Israel assumed that, by not using its own merchant fleet—99% of its foreign trade is handled by international ships, it could avoid such assaults. But just as Iran’s forces in Syria are vulnerable to Israeli attacks, Israeli-linked entities in the Arabian Sea, a theatre thousands of miles from the country’s coast, but close to Iran’s mainland are vulnerable to Iranian attacks.

Iran will not forgo the opportunities this represents, not only to impose direct costs on Israel, but also to undermine the Abraham Accords, which, by establishing diplomatic relations between Israel and four Arab states, are viewed by Iran as a strategic setback. Already, the United Arab Emirates and Saudi Arabia are reaching out to Iran, out of concern that US President Joe Biden’s foreign policy in the region won’t protect their interests.

But none of this means that Iran is gearing up for a direct confrontation with the West. Raisi has inherited an economy on life support.

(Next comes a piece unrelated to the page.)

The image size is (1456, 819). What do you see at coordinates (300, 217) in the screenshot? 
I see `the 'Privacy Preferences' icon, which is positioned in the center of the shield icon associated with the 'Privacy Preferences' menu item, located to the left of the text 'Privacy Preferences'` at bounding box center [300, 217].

The Covid-19 pandemic and Western sanctions have cost Iran about 1.5 million jobs. Moreover, oil and gas export revenues have plummeted; annual inflation has reached almost 50%, with the cost of basic foods soaring by nearly 60%.

Clearly, Khamenei’s 2011 vision of a self-reliant Iranian ‘resistance economy’ hasn’t been realized. Furthermore, now that Raisi is President, Iran’s hardliners can no longer blame pro-Western moderates for Iran’s economic woes. To stave off potential unrest, Iran’s government must stem the economy’s decline by persuading the international community to ease sanctions, which will require it to reach some sort of understanding with the US over its nuclear program.

Russia and China are Iran’s more natural allies, but neither country will give Iran the resources it needs to sustain its costly proxy wars or reverse its economic decline. China, in particular, views Iran as a pawn in its broader chess match with the US, one that it would willingly sacrifice for, say, an agreement on vital trade issues.

An Iranian empire in the Middle East is simply not a strategic priority for China. At the same time, Iranian fundamentalists can’t be too happy with their Chinese ally’s brutal crackdown on its Muslim Uyghur population. The bilateral relationship thus does not represent a way out of Iran’s current predicament.

A new nuclear agreement is an existential imperative for Iran. And, as much as he dislikes the idea of striking a deal with the US, Khamenei understands this. Remaining on the threshold of nuclear breakout, a position it attained following America’s withdrawal from the Joint Comprehensive Plan of Action in 2018, without actually crossing it may be Iran’s current bargaining position. This is what Raisi might have meant when, prior to his election, he upheld Iran’s need to return to the JCPOA in exchange for the lifting of sanctions.

But the real bone of contention lies not in whether the parties are willing to go back to the old JCPOA, but the terms on which Iran would accept the US demand for a new, long-term deal once the JCPOA expires. US Secretary of State Antony Blinken has unrealistically called for a ‘longer and stronger’ accord, one that stops Iran from amassing nuclear material for generations, halts its missile tests and ends its support of terrorist groups.

What is clear is that Washington should do all it can to encourage Iran’s ‘heroic flexibility’. After America’s disastrous withdrawal from Afghanistan, the last thing the US needs is even more chaos in the Middle East. Likewise, the victory in Afghanistan of the Sunni Taliban, staunch ideological enemies of Shia Iran, should strengthen Iran’s commitment to avoid stoking conflict with the West. Now might be as good an opportunity as the US is going to get to reach a lasting nuclear agreement with Iran.